**TASK**.
Your response should be the complete listing, returned exactly as written.

**SUPPLIED RECORDS**.
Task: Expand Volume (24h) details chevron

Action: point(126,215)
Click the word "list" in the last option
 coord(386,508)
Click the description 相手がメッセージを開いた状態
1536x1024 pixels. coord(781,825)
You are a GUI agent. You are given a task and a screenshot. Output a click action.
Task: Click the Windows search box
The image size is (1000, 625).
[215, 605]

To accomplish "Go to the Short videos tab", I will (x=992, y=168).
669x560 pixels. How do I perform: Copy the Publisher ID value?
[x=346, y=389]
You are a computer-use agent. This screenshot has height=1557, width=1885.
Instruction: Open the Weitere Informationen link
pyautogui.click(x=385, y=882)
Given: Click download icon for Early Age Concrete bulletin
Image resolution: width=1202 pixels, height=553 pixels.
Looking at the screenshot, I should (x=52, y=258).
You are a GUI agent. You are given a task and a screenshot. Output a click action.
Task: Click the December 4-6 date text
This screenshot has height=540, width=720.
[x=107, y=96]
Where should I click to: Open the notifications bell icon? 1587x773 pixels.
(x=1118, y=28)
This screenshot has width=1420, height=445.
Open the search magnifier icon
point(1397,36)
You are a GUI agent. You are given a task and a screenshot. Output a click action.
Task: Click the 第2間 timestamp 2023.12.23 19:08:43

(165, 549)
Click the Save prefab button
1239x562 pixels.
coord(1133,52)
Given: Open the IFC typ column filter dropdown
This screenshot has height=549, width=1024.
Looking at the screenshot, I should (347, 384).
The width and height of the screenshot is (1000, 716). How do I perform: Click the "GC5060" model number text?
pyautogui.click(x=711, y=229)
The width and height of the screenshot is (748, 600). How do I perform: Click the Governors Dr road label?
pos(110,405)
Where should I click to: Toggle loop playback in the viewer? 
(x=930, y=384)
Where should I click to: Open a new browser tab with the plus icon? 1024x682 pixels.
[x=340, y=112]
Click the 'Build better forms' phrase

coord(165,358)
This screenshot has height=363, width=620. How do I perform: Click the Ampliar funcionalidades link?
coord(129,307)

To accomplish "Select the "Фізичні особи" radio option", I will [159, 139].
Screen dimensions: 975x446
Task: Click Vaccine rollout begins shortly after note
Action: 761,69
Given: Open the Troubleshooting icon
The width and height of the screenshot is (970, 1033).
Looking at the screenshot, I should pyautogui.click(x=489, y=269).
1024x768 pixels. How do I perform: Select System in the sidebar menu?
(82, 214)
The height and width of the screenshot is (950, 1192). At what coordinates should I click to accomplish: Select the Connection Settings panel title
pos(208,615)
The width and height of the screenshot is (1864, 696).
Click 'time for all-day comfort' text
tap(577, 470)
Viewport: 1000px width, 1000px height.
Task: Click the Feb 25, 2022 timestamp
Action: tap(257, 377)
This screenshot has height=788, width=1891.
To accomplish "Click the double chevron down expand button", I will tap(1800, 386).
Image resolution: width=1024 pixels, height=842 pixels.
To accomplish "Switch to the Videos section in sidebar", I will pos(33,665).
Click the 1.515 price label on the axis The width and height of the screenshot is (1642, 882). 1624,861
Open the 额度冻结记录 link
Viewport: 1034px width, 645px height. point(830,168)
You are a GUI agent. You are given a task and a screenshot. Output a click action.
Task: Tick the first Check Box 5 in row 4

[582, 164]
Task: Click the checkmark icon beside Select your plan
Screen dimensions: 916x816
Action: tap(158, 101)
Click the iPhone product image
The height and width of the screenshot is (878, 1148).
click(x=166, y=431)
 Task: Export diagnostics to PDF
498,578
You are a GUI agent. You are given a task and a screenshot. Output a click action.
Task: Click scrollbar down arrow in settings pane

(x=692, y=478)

**RESPONSE BOX**.
Task: Expand Volume (24h) details chevron

Action: point(126,215)
Click the word "list" in the last option
 coord(386,508)
Click the description 相手がメッセージを開いた状態
1536x1024 pixels. coord(781,825)
You are a GUI agent. You are given a task and a screenshot. Output a click action.
Task: Click the Windows search box
The image size is (1000, 625).
[215, 605]

To accomplish "Go to the Short videos tab", I will (x=992, y=168).
669x560 pixels. How do I perform: Copy the Publisher ID value?
[x=346, y=389]
You are a computer-use agent. This screenshot has height=1557, width=1885.
Instruction: Open the Weitere Informationen link
pyautogui.click(x=385, y=882)
Given: Click download icon for Early Age Concrete bulletin
Image resolution: width=1202 pixels, height=553 pixels.
Looking at the screenshot, I should (x=52, y=258).
You are a GUI agent. You are given a task and a screenshot. Output a click action.
Task: Click the December 4-6 date text
This screenshot has height=540, width=720.
[x=107, y=96]
Where should I click to: Open the notifications bell icon? 1587x773 pixels.
(x=1118, y=28)
This screenshot has width=1420, height=445.
Open the search magnifier icon
point(1397,36)
You are a GUI agent. You are given a task and a screenshot. Output a click action.
Task: Click the 第2間 timestamp 2023.12.23 19:08:43

(165, 549)
Click the Save prefab button
1239x562 pixels.
coord(1133,52)
Given: Open the IFC typ column filter dropdown
This screenshot has height=549, width=1024.
Looking at the screenshot, I should (347, 384).
The width and height of the screenshot is (1000, 716). How do I perform: Click the "GC5060" model number text?
pyautogui.click(x=711, y=229)
The width and height of the screenshot is (748, 600). How do I perform: Click the Governors Dr road label?
pos(110,405)
Where should I click to: Toggle loop playback in the viewer? 
(x=930, y=384)
Where should I click to: Open a new browser tab with the plus icon? 1024x682 pixels.
[x=340, y=112]
Click the 'Build better forms' phrase

coord(165,358)
This screenshot has height=363, width=620. How do I perform: Click the Ampliar funcionalidades link?
coord(129,307)

To accomplish "Select the "Фізичні особи" radio option", I will [159, 139].
Screen dimensions: 975x446
Task: Click Vaccine rollout begins shortly after note
Action: 761,69
Given: Open the Troubleshooting icon
The width and height of the screenshot is (970, 1033).
Looking at the screenshot, I should pyautogui.click(x=489, y=269).
1024x768 pixels. How do I perform: Select System in the sidebar menu?
(82, 214)
The height and width of the screenshot is (950, 1192). At what coordinates should I click to accomplish: Select the Connection Settings panel title
pos(208,615)
The width and height of the screenshot is (1864, 696).
Click 'time for all-day comfort' text
tap(577, 470)
Viewport: 1000px width, 1000px height.
Task: Click the Feb 25, 2022 timestamp
Action: tap(257, 377)
This screenshot has height=788, width=1891.
To accomplish "Click the double chevron down expand button", I will tap(1800, 386).
Image resolution: width=1024 pixels, height=842 pixels.
To accomplish "Switch to the Videos section in sidebar", I will pos(33,665).
Click the 1.515 price label on the axis The width and height of the screenshot is (1642, 882). 1624,861
Open the 额度冻结记录 link
Viewport: 1034px width, 645px height. point(830,168)
You are a GUI agent. You are given a task and a screenshot. Output a click action.
Task: Tick the first Check Box 5 in row 4

[582, 164]
Task: Click the checkmark icon beside Select your plan
Screen dimensions: 916x816
Action: tap(158, 101)
Click the iPhone product image
The height and width of the screenshot is (878, 1148).
click(x=166, y=431)
 Task: Export diagnostics to PDF
498,578
You are a GUI agent. You are given a task and a screenshot. Output a click action.
Task: Click scrollbar down arrow in settings pane

(x=692, y=478)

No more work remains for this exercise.